Dataset entries:

_ _ _ _ _ _ _

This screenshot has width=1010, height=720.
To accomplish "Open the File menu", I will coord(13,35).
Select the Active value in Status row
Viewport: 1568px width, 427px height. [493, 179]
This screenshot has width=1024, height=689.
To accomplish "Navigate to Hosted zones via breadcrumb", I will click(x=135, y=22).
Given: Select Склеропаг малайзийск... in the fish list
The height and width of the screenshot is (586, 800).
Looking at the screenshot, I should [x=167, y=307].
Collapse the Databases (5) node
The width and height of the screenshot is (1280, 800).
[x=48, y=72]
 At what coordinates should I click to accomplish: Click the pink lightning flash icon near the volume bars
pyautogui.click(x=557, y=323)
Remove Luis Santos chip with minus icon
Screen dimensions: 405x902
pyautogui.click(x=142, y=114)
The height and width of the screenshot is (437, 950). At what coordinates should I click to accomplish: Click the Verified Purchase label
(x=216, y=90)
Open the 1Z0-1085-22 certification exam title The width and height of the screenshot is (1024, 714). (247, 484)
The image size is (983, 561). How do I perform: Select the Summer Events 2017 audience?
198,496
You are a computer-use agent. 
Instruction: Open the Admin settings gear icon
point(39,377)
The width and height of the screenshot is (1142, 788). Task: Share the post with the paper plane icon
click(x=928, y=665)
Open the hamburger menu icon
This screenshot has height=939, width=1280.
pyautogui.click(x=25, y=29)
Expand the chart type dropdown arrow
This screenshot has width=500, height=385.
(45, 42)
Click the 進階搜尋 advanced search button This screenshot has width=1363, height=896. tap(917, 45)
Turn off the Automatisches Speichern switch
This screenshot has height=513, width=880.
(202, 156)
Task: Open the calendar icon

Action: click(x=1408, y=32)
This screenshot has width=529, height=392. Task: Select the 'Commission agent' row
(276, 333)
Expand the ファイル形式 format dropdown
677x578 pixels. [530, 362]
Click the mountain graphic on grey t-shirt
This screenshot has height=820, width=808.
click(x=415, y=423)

_ _ _ _ _ _ _

Try it: In full and without deviation, reproduce the entries above.

Response to this exercise:
This screenshot has width=1010, height=720.
To accomplish "Open the File menu", I will coord(13,35).
Select the Active value in Status row
Viewport: 1568px width, 427px height. [493, 179]
This screenshot has width=1024, height=689.
To accomplish "Navigate to Hosted zones via breadcrumb", I will click(x=135, y=22).
Given: Select Склеропаг малайзийск... in the fish list
The height and width of the screenshot is (586, 800).
Looking at the screenshot, I should [x=167, y=307].
Collapse the Databases (5) node
The width and height of the screenshot is (1280, 800).
[x=48, y=72]
 At what coordinates should I click to accomplish: Click the pink lightning flash icon near the volume bars
pyautogui.click(x=557, y=323)
Remove Luis Santos chip with minus icon
Screen dimensions: 405x902
pyautogui.click(x=142, y=114)
The height and width of the screenshot is (437, 950). At what coordinates should I click to accomplish: Click the Verified Purchase label
(x=216, y=90)
Open the 1Z0-1085-22 certification exam title The width and height of the screenshot is (1024, 714). (247, 484)
The image size is (983, 561). How do I perform: Select the Summer Events 2017 audience?
198,496
You are a computer-use agent. 
Instruction: Open the Admin settings gear icon
point(39,377)
The width and height of the screenshot is (1142, 788). Task: Share the post with the paper plane icon
click(x=928, y=665)
Open the hamburger menu icon
This screenshot has height=939, width=1280.
pyautogui.click(x=25, y=29)
Expand the chart type dropdown arrow
This screenshot has width=500, height=385.
(45, 42)
Click the 進階搜尋 advanced search button This screenshot has width=1363, height=896. tap(917, 45)
Turn off the Automatisches Speichern switch
This screenshot has height=513, width=880.
(202, 156)
Task: Open the calendar icon

Action: click(x=1408, y=32)
This screenshot has width=529, height=392. Task: Select the 'Commission agent' row
(276, 333)
Expand the ファイル形式 format dropdown
677x578 pixels. [530, 362]
Click the mountain graphic on grey t-shirt
This screenshot has height=820, width=808.
click(x=415, y=423)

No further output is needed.